A aprovação do aborto por motivo de deficiência do feto cria um nó moral: a quem é permitido julgar a validade de uma vida? Ao Estado? Às mulheres? Agora que se pode matar um filho “porque já ia morrer mesmo”, quanto tempo restará até que se possa matá-lo “porque o mundo é cruel”, “porque ele seria pobre”, “porque não quero minha barriga flácida”, “porque tenho a minha liberdade”? Ora, existe um grande perigo em se colocar valores acima da vida – principalmente quando se trata da vida dos outros (sim, porque os fetos são outros). E ao ceder ao aborto por anencefalia, os brasileiros estão por tabela aceitando a descriminalização do “aborto mesmo”. Sim, assim desse jeito, sem nem perceber. Estão aceitando um inevitável futuro sangrento para nossas crianças só porque não querem ser assim tão radicais. Percebam: é questão de tempo.
Que homens crescidos e magistrados façam isso contra seus pequenos compatriotas já é alarmante, mas que mulheres (mulheres!) aceitem isso como um direito e ainda se sintam lisonjeadas por saberem que agora os filhos de sua nação poderão ser mortos, para mim, é absolutamente inexplicável.
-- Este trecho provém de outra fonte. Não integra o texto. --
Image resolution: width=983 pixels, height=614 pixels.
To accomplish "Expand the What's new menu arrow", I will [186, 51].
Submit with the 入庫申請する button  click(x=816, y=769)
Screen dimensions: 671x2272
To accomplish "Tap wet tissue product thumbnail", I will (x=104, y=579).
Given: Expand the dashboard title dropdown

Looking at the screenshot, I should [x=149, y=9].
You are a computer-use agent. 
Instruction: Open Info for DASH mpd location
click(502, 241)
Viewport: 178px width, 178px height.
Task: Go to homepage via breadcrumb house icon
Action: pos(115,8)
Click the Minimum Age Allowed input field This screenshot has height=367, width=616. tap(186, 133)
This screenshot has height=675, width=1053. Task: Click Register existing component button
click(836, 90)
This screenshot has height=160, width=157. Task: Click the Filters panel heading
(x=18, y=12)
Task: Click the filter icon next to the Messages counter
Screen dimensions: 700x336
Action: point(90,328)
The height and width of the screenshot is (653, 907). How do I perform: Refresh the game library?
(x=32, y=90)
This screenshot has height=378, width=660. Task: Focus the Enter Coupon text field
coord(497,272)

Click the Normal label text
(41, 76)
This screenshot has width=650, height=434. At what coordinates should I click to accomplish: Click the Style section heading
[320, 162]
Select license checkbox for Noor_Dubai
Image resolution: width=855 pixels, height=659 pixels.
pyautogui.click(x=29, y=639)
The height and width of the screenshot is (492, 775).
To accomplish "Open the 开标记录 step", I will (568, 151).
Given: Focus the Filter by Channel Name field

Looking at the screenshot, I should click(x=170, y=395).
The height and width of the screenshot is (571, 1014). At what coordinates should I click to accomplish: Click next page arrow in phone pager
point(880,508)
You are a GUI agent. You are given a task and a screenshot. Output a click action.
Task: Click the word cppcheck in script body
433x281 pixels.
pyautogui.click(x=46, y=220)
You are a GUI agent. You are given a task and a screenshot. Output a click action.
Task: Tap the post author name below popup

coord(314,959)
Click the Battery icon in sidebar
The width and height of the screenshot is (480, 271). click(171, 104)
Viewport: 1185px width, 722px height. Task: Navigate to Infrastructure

Homens e mulheres favoráveis ao aborto para mim são simplesmente loucos. E por isso aqui não falo com eles, mas com aqueles que tendo a cabeça no lugar não têm, no entanto, força suficiente para falar mil vezes contra o aborto em toda e qualquer circunstância. Tomemos cuidado, pois estamos lidando com cobras astuciosíssimas que se valerão de todos os recursos para atingirem seus objetivos.
Por isso cabe a nós – seres humanos já nascidos e crescidos, tão orgulhosos de nossa iluminada razão – usarmos de nossa condição para garantirmos a esses indefesos pequeninos o direito – dado a eles pela própria natureza – de chegarem um dia a ver a luz desse mundo.